▸ Directions
1 – In the forum thread on browser-based versus desktop interfaces, which web framework was the asker thinking of using for a browser-based version?
2 – From the forum thread on browser-based versus desktop interfaces, extract the passage starting with "When it comes" and ending with "by the browser.".

-- Start of Document passage --

I'm sure this has been asked before, but I can't find it.

What are the benefits/limitations of using a browser-based interface for a stand-alone application vs. using a normal GUI framework?

I'm working on a Python program currently implement with wxPython for the GUI. The application is simply user-entry forms and dialogs. I am considering moving to PyQt because of the widgets it has (for future expansion), then I realized I could probably just use a browser to do much of the same stuff.

The application currently doesn't require Internet access, though it's a possibility in the future. I was thinking of using Karrigell for the web framework if I go browser-based.


Edit For clarification, as of right now the application would be browser-based, not web-based. All the information would be stored locally on the client computer; no server calls would need to be made and no Internet access required (it may come later though). It would simply be a browser GUI instead of a wxPython/PyQt GUI. Hope that makes sense.

+6  A: 

The obvious advantages to browser-based:

  • you can present the same UI regardless of platform
  • you can upgrade the application easily, and all users have the same version of the app running
  • you know the environment that your application will be running in (the server hardware/OS) which makes for easier testing and support compared to the multitude of operating system/hardware configurations that a GUI app will be installed on.

And for GUI based:

  • some applications (e.g.: image editing) arguably work better in a native GUI application
  • doesn't require network access

Also see my comments on this question:

Cross-platform GUIs are an age-old problem. Qt, GTK, wxWindows, Java AWT, Java Swing, XUL -- they all suffer from the same problem: the resulting GUI doesn't look native on every platform. Worse still, every platform has a slightly different look and feel, so even if you were somehow able to get a toolkit that looked native on every platform, you'd have to somehow code your app to feel native on each platform.

It comes down to a decision: do you want to minimise development effort and have a GUI that doesn't look and feel quite right on each platform, or do you want to maximise the user experience? If you choose the second option, you'll need to develop a common backend and a custom UI for each platform. [edit: or use a web application.]

Another thought I just had: you also need to consider the kind of data that your application manipulates and where it is stored, and how the users will feel about that. People are obviously okay having their facebook profile data stored on a webserver, but they might feel differently if you're writing a finance application like MYOB and you want to store all their personal financial details on your server. You might be able to get that to work, but it would require a lot of effort to implement the required security and to assure the userbase that their data is safe. In that situation you might decide that the overall effort is lower if you go with a native GUI app.

Stewart Johnson
"[image editing] arguably work better in a native GUI application"ARGUABLY?! You cannot any non-trivial image processing in a browser..
dbr
Flickr has image editing in the browser. It works quite well.
Stewart Johnson
Web based version of Photoshop is pretty cool, but i suppose Adobe cheating seeing 'they' made flash.
joshhunt
A: 

Browsers can be accessed anywhere with internet and you deploy it on the server. The desktop app has to be deployed to their computers and each computer somehow has its own uniqueness even with same OS and same version. This could bring you lots of hassles. Go for web.

codemeit
+3  A: 

When it comes to simple data entry using user-entry forms, I'd argue that using a browser-based solution would probably be easier and faster to develop.

Unless your core feature is the interface itself ("If it's a core business function -- do it yourself, no matter what." , see In Defense of Not-Invented-Here Syndrome from Joel on Software), I feel that the browser will be able to perform the form rendering and handling better than having to develop a GUI from scratch. Also, not to mention the it would take a much longer time to code a GUI as opposed to generating HTML forms and processing them after they are POSTed by the browser.

-- End of Document passage --
-- Start of Dataset rows --

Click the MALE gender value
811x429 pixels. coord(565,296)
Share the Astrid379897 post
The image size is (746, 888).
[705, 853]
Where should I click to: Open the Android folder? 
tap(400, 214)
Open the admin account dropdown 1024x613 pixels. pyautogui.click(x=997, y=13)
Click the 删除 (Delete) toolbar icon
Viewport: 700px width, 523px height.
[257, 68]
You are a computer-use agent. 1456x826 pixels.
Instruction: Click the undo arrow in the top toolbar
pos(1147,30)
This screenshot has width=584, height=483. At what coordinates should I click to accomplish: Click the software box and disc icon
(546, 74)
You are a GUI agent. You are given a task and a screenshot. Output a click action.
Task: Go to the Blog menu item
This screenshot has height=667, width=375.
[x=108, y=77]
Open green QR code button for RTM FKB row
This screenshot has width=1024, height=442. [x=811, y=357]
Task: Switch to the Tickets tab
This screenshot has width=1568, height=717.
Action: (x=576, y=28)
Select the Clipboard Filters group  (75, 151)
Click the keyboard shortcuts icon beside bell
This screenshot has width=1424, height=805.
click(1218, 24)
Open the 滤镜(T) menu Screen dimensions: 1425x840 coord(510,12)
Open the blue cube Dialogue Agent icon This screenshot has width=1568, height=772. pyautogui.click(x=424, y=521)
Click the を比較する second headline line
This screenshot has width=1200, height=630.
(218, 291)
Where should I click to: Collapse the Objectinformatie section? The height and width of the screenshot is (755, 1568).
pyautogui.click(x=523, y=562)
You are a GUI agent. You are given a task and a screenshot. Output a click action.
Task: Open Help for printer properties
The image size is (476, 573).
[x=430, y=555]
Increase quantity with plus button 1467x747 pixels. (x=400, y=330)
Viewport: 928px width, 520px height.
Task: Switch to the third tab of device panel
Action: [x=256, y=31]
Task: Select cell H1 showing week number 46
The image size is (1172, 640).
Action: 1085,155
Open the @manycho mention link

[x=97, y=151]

-- End of Dataset rows --

▸ Answers
1 – Karrigell

2 –
When it comes to simple data entry using user-entry forms, I'd argue that using a browser-based solution would probably be easier and faster to develop.

Unless your core feature is the interface itself ("If it's a core business function -- do it yourself, no matter what." , see In Defense of Not-Invented-Here Syndrome from Joel on Software), I feel that the browser will be able to perform the form rendering and handling better than having to develop a GUI from scratch. Also, not to mention the it would take a much longer time to code a GUI as opposed to generating HTML forms and processing them after they are POSTed by the browser.